TO DO:
A) Translate this sentence from the spring analogy passage into Spanish: "If the mapped points get too close together, the springs push them apart."
B) In the spring analogy passage, what is the stiffness of the spring proportional to?

A physical analogy 1

You can think of the map as a dynamic graph composed of nodes connected by springs. If the mapped points get too close together, the springs push them apart. Similarly, points can’t get too far from each other either, since the springs will pull them back. The length of the spring is propotional to the distance between points in the low-dimensional space. The stiffness of the spring is proportional to the mismatch in the conditional probabilities between the points. This image is from an animation you can find in the O’Reilly tutorial listed at the end of these notes.

Dynamic spring layout of clustered points

Dynamic spring layout of clustered points

A word of caution, and some tips

  • Beware! Successive runs on the same data will not necessarily give similar results!

DATASET ROWS:
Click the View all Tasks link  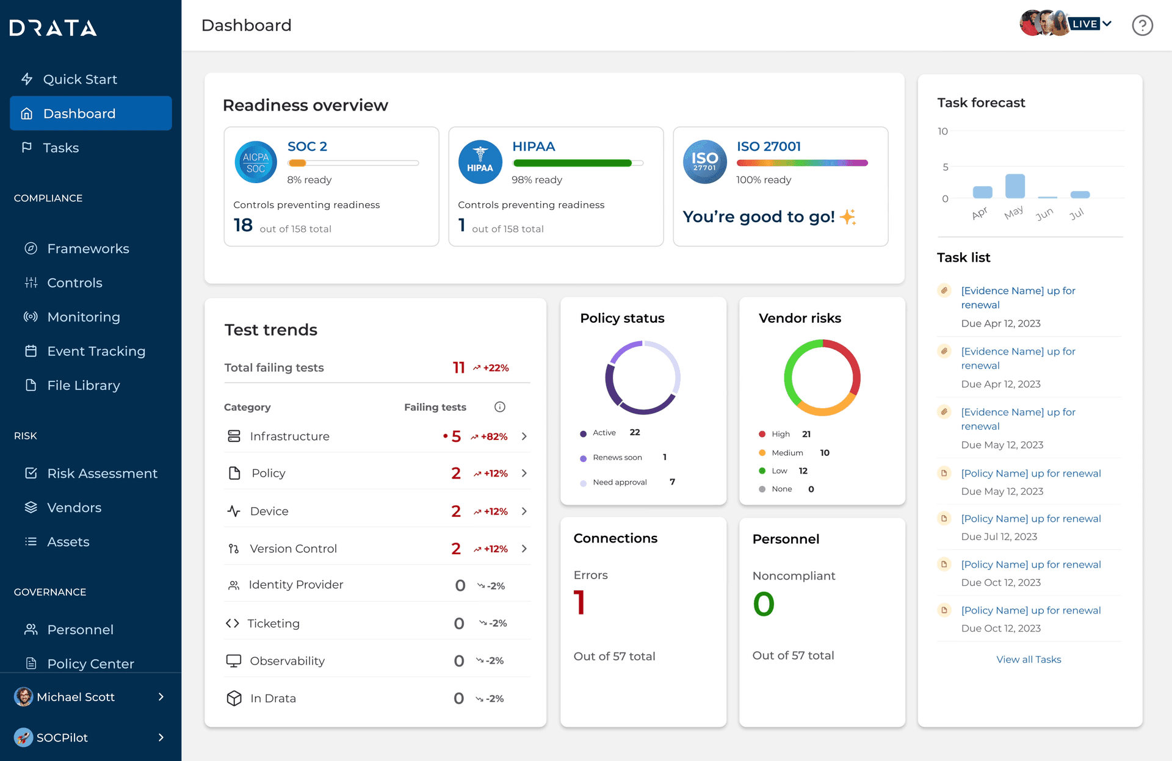click(x=1029, y=659)
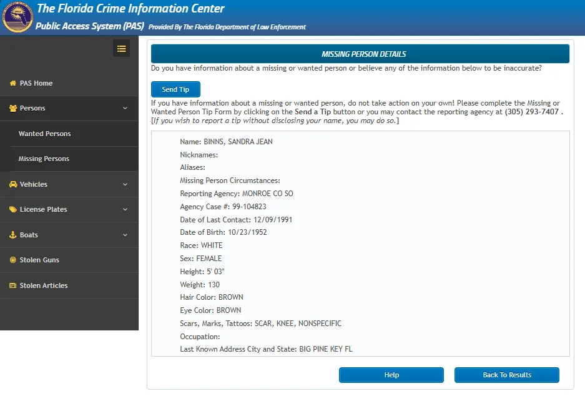
Task: Toggle the hamburger sidebar menu icon
Action: tap(121, 49)
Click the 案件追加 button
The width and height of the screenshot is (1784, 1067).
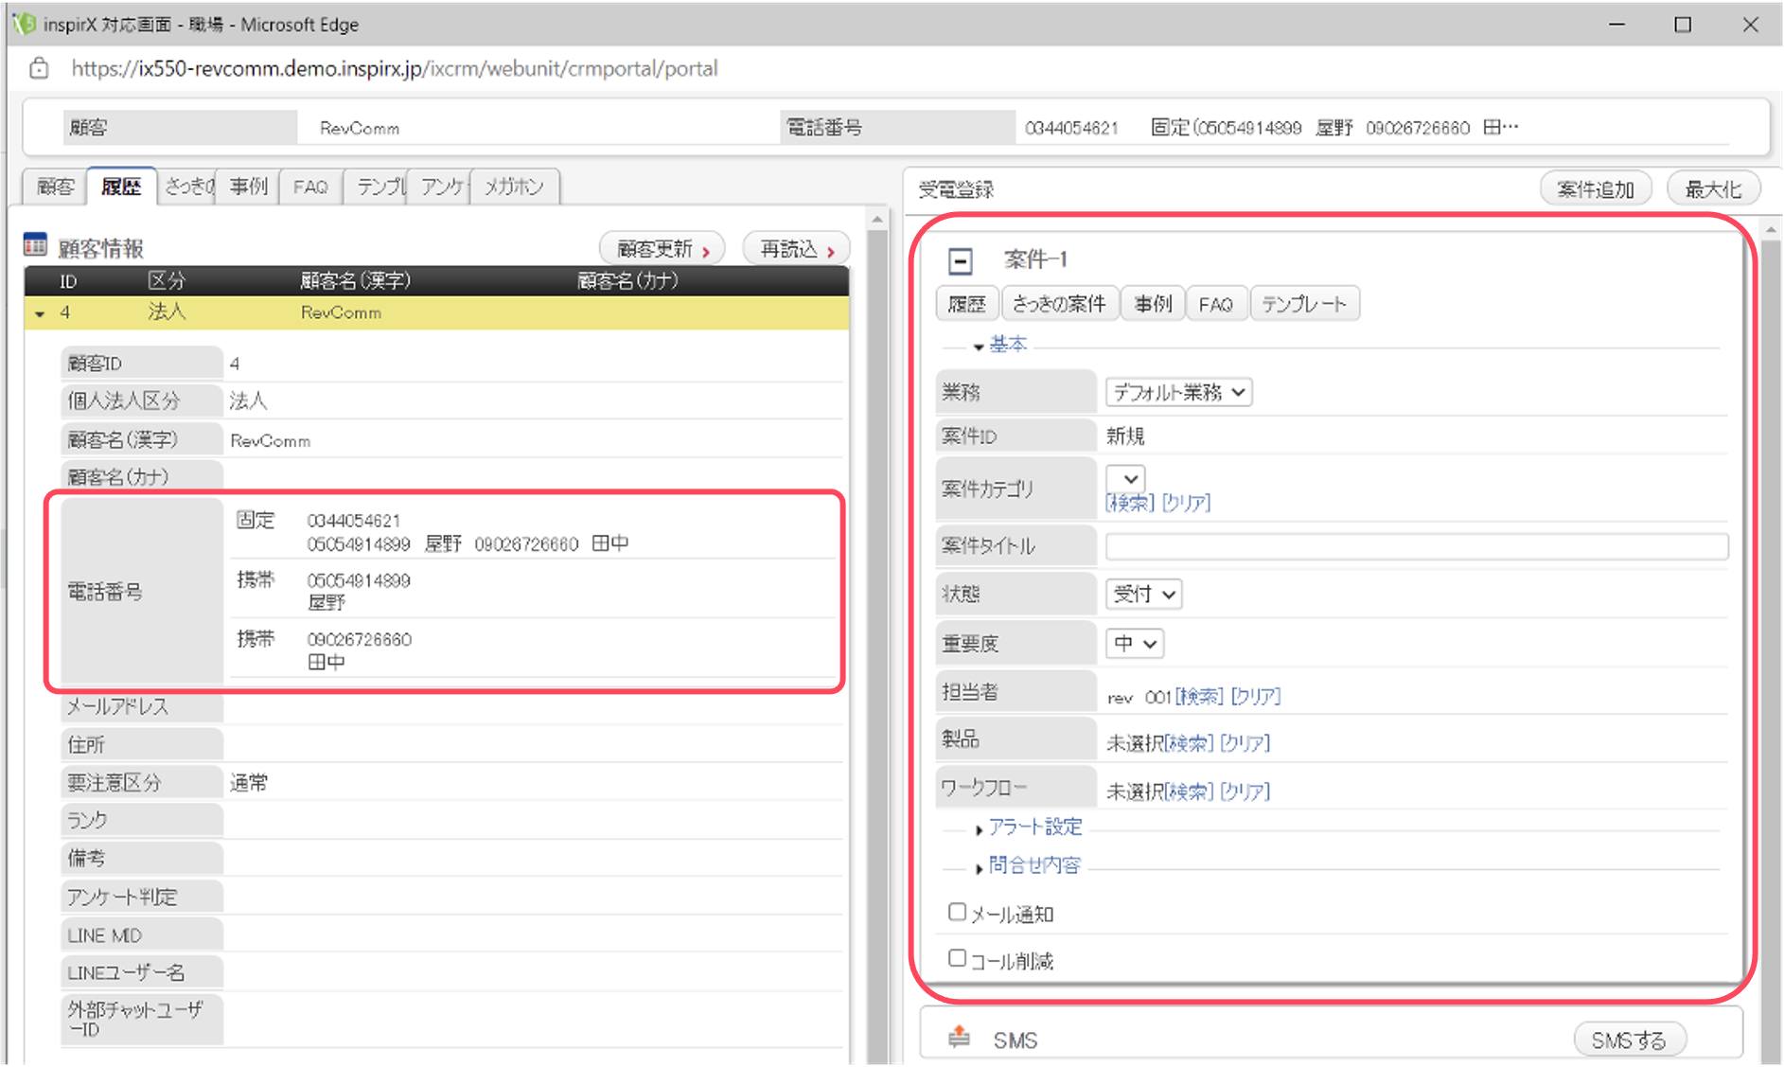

EXERCISE ANSWERS:
A) Si los puntos mapeados se acercan demasiado entre sí, los resortes los separan.

B) It is proportional to the mismatch in the conditional probabilities between the points.